WORK ORDER: From the first record below to the last, retype each one exactly.

### STUDY MATERIAL ###

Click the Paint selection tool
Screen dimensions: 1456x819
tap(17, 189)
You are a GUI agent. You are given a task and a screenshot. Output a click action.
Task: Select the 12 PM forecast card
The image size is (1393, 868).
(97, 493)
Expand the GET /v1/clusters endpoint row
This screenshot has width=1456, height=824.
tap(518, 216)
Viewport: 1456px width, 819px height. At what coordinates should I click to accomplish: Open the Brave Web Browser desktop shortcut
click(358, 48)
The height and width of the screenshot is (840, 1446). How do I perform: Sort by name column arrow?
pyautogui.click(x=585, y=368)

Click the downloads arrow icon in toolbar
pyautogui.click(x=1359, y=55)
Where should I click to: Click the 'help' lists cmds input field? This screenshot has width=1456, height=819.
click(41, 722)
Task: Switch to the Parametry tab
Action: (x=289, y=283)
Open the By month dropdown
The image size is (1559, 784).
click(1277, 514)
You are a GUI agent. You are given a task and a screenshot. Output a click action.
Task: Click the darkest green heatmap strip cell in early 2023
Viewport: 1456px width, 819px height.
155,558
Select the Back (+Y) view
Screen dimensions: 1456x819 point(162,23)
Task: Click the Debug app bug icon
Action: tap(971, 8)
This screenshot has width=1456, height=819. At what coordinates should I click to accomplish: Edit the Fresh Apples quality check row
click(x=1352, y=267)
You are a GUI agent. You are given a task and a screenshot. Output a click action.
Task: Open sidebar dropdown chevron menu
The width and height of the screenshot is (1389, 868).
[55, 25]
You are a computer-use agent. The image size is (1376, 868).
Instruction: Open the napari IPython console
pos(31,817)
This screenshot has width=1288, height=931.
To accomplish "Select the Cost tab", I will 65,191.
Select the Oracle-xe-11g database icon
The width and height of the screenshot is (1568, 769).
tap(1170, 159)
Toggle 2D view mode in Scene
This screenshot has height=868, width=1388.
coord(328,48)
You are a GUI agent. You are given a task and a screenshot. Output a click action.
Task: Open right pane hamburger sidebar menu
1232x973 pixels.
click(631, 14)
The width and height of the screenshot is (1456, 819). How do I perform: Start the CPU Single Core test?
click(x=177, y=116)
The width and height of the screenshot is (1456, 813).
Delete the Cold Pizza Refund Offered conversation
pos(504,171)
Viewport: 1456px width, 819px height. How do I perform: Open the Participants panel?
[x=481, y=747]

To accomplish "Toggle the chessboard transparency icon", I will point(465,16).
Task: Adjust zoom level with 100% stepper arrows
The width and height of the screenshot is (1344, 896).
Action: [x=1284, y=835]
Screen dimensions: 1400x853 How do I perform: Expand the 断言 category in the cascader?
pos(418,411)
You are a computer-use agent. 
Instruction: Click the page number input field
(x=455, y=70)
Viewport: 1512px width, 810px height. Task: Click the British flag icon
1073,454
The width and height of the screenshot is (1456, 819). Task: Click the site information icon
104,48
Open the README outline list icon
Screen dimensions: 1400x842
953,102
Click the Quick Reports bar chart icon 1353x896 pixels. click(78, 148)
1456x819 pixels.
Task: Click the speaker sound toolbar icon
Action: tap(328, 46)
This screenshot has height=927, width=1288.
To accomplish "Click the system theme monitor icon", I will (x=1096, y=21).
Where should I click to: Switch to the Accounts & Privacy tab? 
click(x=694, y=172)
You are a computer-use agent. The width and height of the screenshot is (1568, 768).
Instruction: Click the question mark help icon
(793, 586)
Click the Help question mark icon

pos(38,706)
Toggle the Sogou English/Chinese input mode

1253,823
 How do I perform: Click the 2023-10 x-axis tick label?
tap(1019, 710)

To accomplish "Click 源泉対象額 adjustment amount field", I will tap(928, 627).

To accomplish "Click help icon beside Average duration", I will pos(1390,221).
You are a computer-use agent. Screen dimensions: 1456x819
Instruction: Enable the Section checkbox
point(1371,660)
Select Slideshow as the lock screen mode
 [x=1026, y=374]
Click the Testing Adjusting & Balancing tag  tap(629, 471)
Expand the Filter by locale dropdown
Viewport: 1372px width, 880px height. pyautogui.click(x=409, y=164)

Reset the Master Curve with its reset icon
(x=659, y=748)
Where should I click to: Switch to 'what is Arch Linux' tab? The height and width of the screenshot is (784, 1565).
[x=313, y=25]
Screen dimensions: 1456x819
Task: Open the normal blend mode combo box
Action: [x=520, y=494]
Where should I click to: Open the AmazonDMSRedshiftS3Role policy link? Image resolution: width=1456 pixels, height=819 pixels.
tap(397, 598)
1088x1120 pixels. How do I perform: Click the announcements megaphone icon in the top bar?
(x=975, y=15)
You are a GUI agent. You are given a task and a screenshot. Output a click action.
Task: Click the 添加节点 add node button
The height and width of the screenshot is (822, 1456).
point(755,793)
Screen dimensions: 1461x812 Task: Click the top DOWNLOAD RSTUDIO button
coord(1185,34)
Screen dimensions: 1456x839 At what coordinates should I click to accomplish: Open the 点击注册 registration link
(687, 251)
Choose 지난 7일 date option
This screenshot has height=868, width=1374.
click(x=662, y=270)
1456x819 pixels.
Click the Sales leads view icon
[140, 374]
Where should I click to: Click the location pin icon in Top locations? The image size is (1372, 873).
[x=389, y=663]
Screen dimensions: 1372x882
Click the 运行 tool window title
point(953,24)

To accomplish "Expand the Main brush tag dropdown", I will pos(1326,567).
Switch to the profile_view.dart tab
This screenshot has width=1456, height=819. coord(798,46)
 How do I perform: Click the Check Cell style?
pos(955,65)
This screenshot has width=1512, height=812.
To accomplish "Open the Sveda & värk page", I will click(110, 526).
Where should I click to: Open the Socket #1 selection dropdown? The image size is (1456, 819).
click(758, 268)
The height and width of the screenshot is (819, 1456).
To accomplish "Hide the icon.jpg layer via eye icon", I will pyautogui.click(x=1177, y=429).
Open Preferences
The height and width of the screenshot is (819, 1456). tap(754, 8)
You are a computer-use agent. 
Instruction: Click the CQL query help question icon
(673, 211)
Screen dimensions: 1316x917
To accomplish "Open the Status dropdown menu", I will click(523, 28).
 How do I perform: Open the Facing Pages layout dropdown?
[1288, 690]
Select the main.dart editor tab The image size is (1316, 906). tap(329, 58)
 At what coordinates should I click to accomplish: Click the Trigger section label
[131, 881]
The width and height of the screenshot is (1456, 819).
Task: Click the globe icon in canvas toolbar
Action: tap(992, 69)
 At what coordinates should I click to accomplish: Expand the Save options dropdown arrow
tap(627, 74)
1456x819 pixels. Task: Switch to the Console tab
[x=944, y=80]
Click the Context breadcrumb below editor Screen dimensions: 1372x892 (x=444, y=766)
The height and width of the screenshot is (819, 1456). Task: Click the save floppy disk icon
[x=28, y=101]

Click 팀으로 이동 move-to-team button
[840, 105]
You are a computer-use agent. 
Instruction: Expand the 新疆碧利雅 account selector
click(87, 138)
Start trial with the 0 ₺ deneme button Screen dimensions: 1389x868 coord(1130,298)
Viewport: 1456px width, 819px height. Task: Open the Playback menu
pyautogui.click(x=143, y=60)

###

RESULT FOR THIS EXERCISE:
Click the Paint selection tool
Screen dimensions: 1456x819
tap(17, 189)
You are a GUI agent. You are given a task and a screenshot. Output a click action.
Task: Select the 12 PM forecast card
The image size is (1393, 868).
(97, 493)
Expand the GET /v1/clusters endpoint row
This screenshot has width=1456, height=824.
tap(518, 216)
Viewport: 1456px width, 819px height. At what coordinates should I click to accomplish: Open the Brave Web Browser desktop shortcut
click(358, 48)
The height and width of the screenshot is (840, 1446). How do I perform: Sort by name column arrow?
pyautogui.click(x=585, y=368)

Click the downloads arrow icon in toolbar
pyautogui.click(x=1359, y=55)
Where should I click to: Click the 'help' lists cmds input field? This screenshot has width=1456, height=819.
click(41, 722)
Task: Switch to the Parametry tab
Action: (x=289, y=283)
Open the By month dropdown
The image size is (1559, 784).
click(1277, 514)
You are a GUI agent. You are given a task and a screenshot. Output a click action.
Task: Click the darkest green heatmap strip cell in early 2023
Viewport: 1456px width, 819px height.
155,558
Select the Back (+Y) view
Screen dimensions: 1456x819 point(162,23)
Task: Click the Debug app bug icon
Action: tap(971, 8)
This screenshot has width=1456, height=819. At what coordinates should I click to accomplish: Edit the Fresh Apples quality check row
click(x=1352, y=267)
You are a GUI agent. You are given a task and a screenshot. Output a click action.
Task: Open sidebar dropdown chevron menu
The width and height of the screenshot is (1389, 868).
[55, 25]
You are a computer-use agent. The image size is (1376, 868).
Instruction: Open the napari IPython console
pos(31,817)
This screenshot has width=1288, height=931.
To accomplish "Select the Cost tab", I will 65,191.
Select the Oracle-xe-11g database icon
The width and height of the screenshot is (1568, 769).
tap(1170, 159)
Toggle 2D view mode in Scene
This screenshot has height=868, width=1388.
coord(328,48)
You are a GUI agent. You are given a task and a screenshot. Output a click action.
Task: Open right pane hamburger sidebar menu
1232x973 pixels.
click(631, 14)
The width and height of the screenshot is (1456, 819). How do I perform: Start the CPU Single Core test?
click(x=177, y=116)
The width and height of the screenshot is (1456, 813).
Delete the Cold Pizza Refund Offered conversation
pos(504,171)
Viewport: 1456px width, 819px height. How do I perform: Open the Participants panel?
[x=481, y=747]

To accomplish "Toggle the chessboard transparency icon", I will point(465,16).
Task: Adjust zoom level with 100% stepper arrows
The width and height of the screenshot is (1344, 896).
Action: [x=1284, y=835]
Screen dimensions: 1400x853 How do I perform: Expand the 断言 category in the cascader?
pos(418,411)
You are a computer-use agent. 
Instruction: Click the page number input field
(x=455, y=70)
Viewport: 1512px width, 810px height. Task: Click the British flag icon
1073,454
The width and height of the screenshot is (1456, 819). Task: Click the site information icon
104,48
Open the README outline list icon
Screen dimensions: 1400x842
953,102
Click the Quick Reports bar chart icon 1353x896 pixels. click(78, 148)
1456x819 pixels.
Task: Click the speaker sound toolbar icon
Action: tap(328, 46)
This screenshot has height=927, width=1288.
To accomplish "Click the system theme monitor icon", I will (x=1096, y=21).
Where should I click to: Switch to the Accounts & Privacy tab? 
click(x=694, y=172)
You are a computer-use agent. The width and height of the screenshot is (1568, 768).
Instruction: Click the question mark help icon
(793, 586)
Click the Help question mark icon

pos(38,706)
Toggle the Sogou English/Chinese input mode

1253,823
 How do I perform: Click the 2023-10 x-axis tick label?
tap(1019, 710)

To accomplish "Click 源泉対象額 adjustment amount field", I will tap(928, 627).

To accomplish "Click help icon beside Average duration", I will pos(1390,221).
You are a computer-use agent. Screen dimensions: 1456x819
Instruction: Enable the Section checkbox
point(1371,660)
Select Slideshow as the lock screen mode
 [x=1026, y=374]
Click the Testing Adjusting & Balancing tag  tap(629, 471)
Expand the Filter by locale dropdown
Viewport: 1372px width, 880px height. pyautogui.click(x=409, y=164)

Reset the Master Curve with its reset icon
(x=659, y=748)
Where should I click to: Switch to 'what is Arch Linux' tab? The height and width of the screenshot is (784, 1565).
[x=313, y=25]
Screen dimensions: 1456x819
Task: Open the normal blend mode combo box
Action: [x=520, y=494]
Where should I click to: Open the AmazonDMSRedshiftS3Role policy link? Image resolution: width=1456 pixels, height=819 pixels.
tap(397, 598)
1088x1120 pixels. How do I perform: Click the announcements megaphone icon in the top bar?
(x=975, y=15)
You are a GUI agent. You are given a task and a screenshot. Output a click action.
Task: Click the 添加节点 add node button
The height and width of the screenshot is (822, 1456).
point(755,793)
Screen dimensions: 1461x812 Task: Click the top DOWNLOAD RSTUDIO button
coord(1185,34)
Screen dimensions: 1456x839 At what coordinates should I click to accomplish: Open the 点击注册 registration link
(687, 251)
Choose 지난 7일 date option
This screenshot has height=868, width=1374.
click(x=662, y=270)
1456x819 pixels.
Click the Sales leads view icon
[140, 374]
Where should I click to: Click the location pin icon in Top locations? The image size is (1372, 873).
[x=389, y=663]
Screen dimensions: 1372x882
Click the 运行 tool window title
point(953,24)

To accomplish "Expand the Main brush tag dropdown", I will pos(1326,567).
Switch to the profile_view.dart tab
This screenshot has width=1456, height=819. coord(798,46)
 How do I perform: Click the Check Cell style?
pos(955,65)
This screenshot has width=1512, height=812.
To accomplish "Open the Sveda & värk page", I will click(110, 526).
Where should I click to: Open the Socket #1 selection dropdown? The image size is (1456, 819).
click(758, 268)
The height and width of the screenshot is (819, 1456).
To accomplish "Hide the icon.jpg layer via eye icon", I will pyautogui.click(x=1177, y=429).
Open Preferences
The height and width of the screenshot is (819, 1456). tap(754, 8)
You are a computer-use agent. 
Instruction: Click the CQL query help question icon
(673, 211)
Screen dimensions: 1316x917
To accomplish "Open the Status dropdown menu", I will click(523, 28).
 How do I perform: Open the Facing Pages layout dropdown?
[1288, 690]
Select the main.dart editor tab The image size is (1316, 906). tap(329, 58)
 At what coordinates should I click to accomplish: Click the Trigger section label
[131, 881]
The width and height of the screenshot is (1456, 819).
Task: Click the globe icon in canvas toolbar
Action: tap(992, 69)
 At what coordinates should I click to accomplish: Expand the Save options dropdown arrow
tap(627, 74)
1456x819 pixels. Task: Switch to the Console tab
[x=944, y=80]
Click the Context breadcrumb below editor Screen dimensions: 1372x892 (x=444, y=766)
The height and width of the screenshot is (819, 1456). Task: Click the save floppy disk icon
[x=28, y=101]

Click 팀으로 이동 move-to-team button
[840, 105]
You are a computer-use agent. 
Instruction: Expand the 新疆碧利雅 account selector
click(87, 138)
Start trial with the 0 ₺ deneme button Screen dimensions: 1389x868 coord(1130,298)
Viewport: 1456px width, 819px height. Task: Open the Playback menu
pyautogui.click(x=143, y=60)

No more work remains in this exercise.